Though my grandmother talked about my grandfather many times, I don’t recall the dates with much precision. I guess that is scarcely surprising because I was young, granny was always a little vague, and dyslexia has made my recall of dates somewhat problematic. Nonetheless, I recall the general details of their story very well.

My grandmother, Helen Evelyn Vida Haslam—always known as Vida—came from a rich and privileged background, and was educated to be a lady of leisure, nothing more. That meant that although she was extremely cultured, excelled at poetry, and spoke near perfect French—a consequence of having French governesses—she scarcely know how to boil an egg. Nonetheless, she was a high–minded young lady with a strong social conscience, and during World War I became a VAD (Voluntary Aid Detachment) an organization of nurses’ aides made up patriotic, but decidedly under-trained young women, almost all from either the aristocracy or the the privileged upper classes. If you want to get a general impression of her way of life, look no further than DOWNTON ABBEY.

Granny’s family were not aristocrats. They were rich industrialists who had made their way in cotton; but they lived like aristocrats and soon the borders were blurred. Her father, Lewis Haslam, was an MP (a member of parliament) and a friend of Lloyd George (the British Prime Minister). They had adjacent constituencies and used to travel to London together.

Two well known VADs were Amelia Earhart and Agatha Christie. Despite their lack of formal nursing training, they learned on the job and performed with distinction throughout the war. Many served overseas, and some came under fire. Granny served in France and was deeply affected by her experiences. In addition, most of her male friends – boys she had known while growing up or while as a young woman—were killed or wounded.

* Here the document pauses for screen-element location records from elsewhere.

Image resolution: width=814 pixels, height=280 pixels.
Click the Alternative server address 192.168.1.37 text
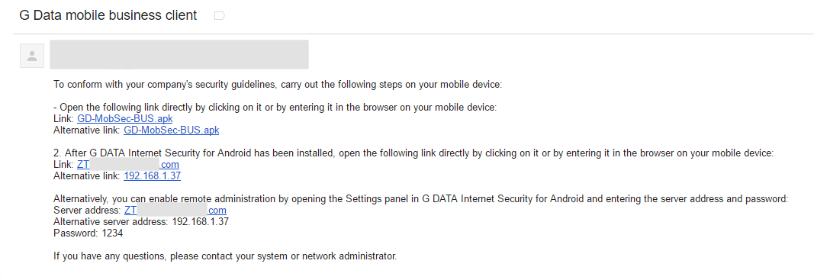tap(141, 222)
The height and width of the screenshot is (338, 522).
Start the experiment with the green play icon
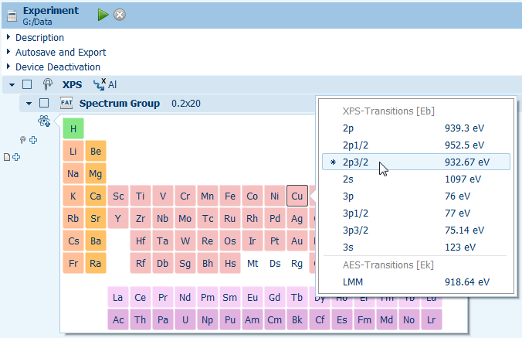click(x=103, y=15)
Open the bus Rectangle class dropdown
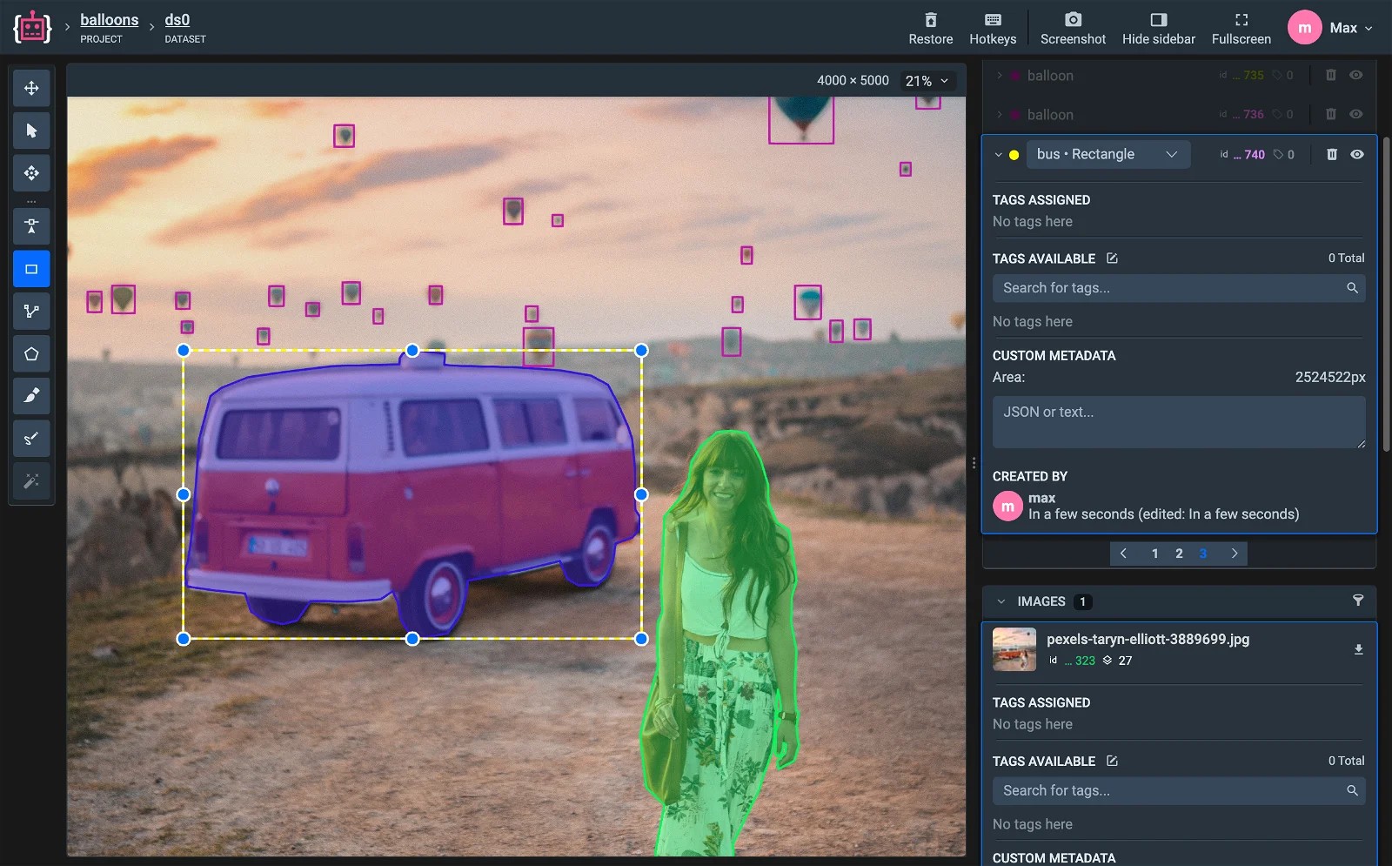The width and height of the screenshot is (1392, 866). tap(1108, 154)
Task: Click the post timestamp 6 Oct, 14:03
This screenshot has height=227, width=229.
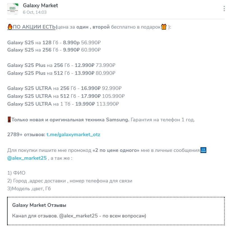Action: [35, 12]
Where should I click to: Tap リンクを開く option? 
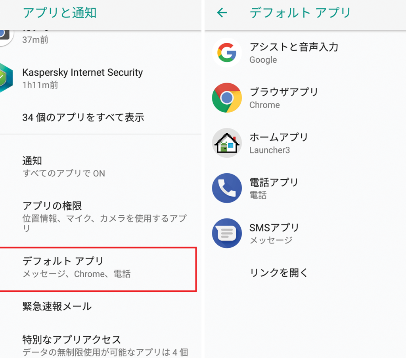point(279,273)
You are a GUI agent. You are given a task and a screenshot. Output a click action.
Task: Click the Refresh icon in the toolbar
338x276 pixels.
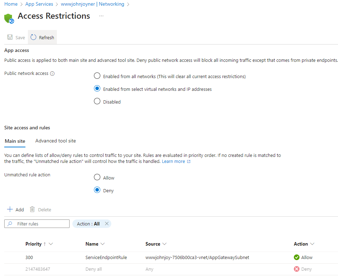34,37
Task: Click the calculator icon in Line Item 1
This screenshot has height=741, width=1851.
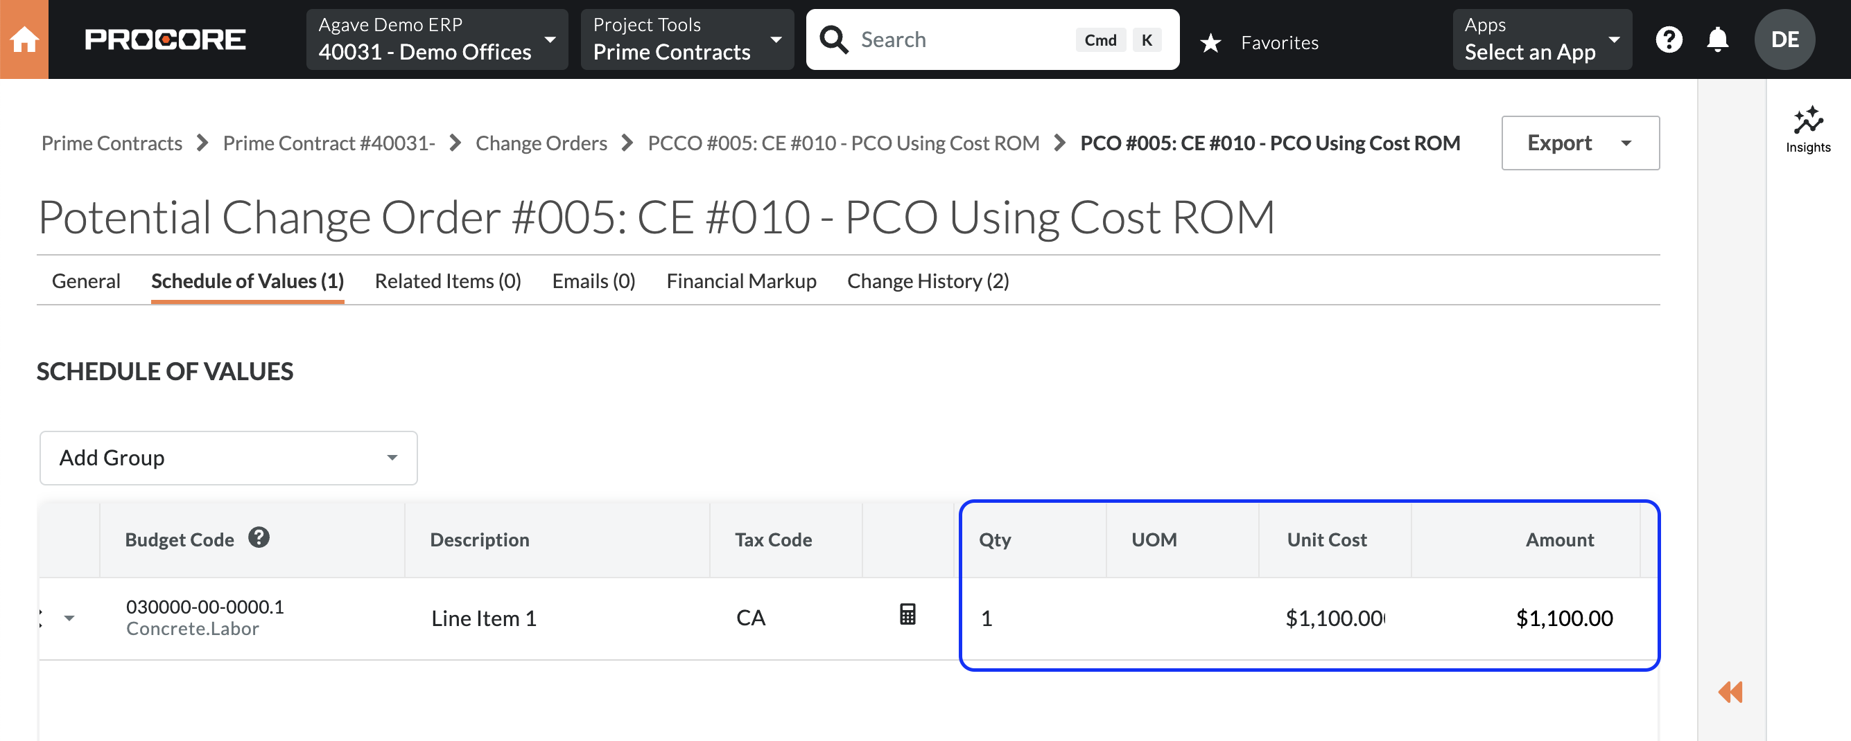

Towards the end of the war she met John Lentaigne, a young Ghurkha officer, who had somehow made it through alive. He had a motorcycle and sidecar, which she thought incredibly exciting (in contrast to the family Rolls Royce which seemed rather dull) and soon the pair were married. They spent their honeymoon journeying to Burma by sea, stopping off at one exotic location after another on the way. John, a barrister (trial lawyer) had secured a post with the British Colonial Administration in Rangoon, Burma. He brought with him, apart from his new wife, his Ghurkha man-servant or “batman.”

By all accounts, my grandparents few years in Burma were idyllic. They loved the people, the culture, and the country—and they loved each other. Every day, there was something new to experience, or some exotic location to visit—but, above all, except for the love of her husband—my grandmother loved the Burmese. The people had grace and elegance—and they won her heart for the rest of her natural life. If she was alive today, Aung San Suu Kyi would, I believe, be the epitome of the qualities she admired.

Granny’s favorite Burmese story—which, ironically, did not involve anyKukri.jpg Burmese—concerned a row between their Chinese cook and her husband’s Ghurkha batman. All was noise until the Ghurkha drew his kukhri—the distinctive blade that all male Ghurkhas carry (or used to carry) and chased the Chinese cook into the distance. Lunch was late that day. Granny, for all her noble aspirations, had a sense of humor.

A confession: When I was still pretty small—probably about three—I chased my much loved nurse, May, around the garden, reportedly clutching a carving knife. May was not hurt, and I have no recollection of the incident.

Granny’s idyllic life came to an end when John contracted cholera. The disease so weakened him that finally he died of pneumonia—but cholera was the cause. Before he died, he asked for two things: Firstly, that granny would convert to his religion—Catholicism—and secondly, that granny would bring up their child, my mother, in Ireland—his native land (although the family was of French origin).

Then he died; and granny left Burma and honored both his wishes. And she loved his memory until she too died.

But she loved talking about Burma. It would lift her heart to tell tales of that wondrous country; and I was just fascinated.

She died in 1976 and broke my heart.

They say you can survive the harshest of upbringings if just one person champions you—and she was my champion.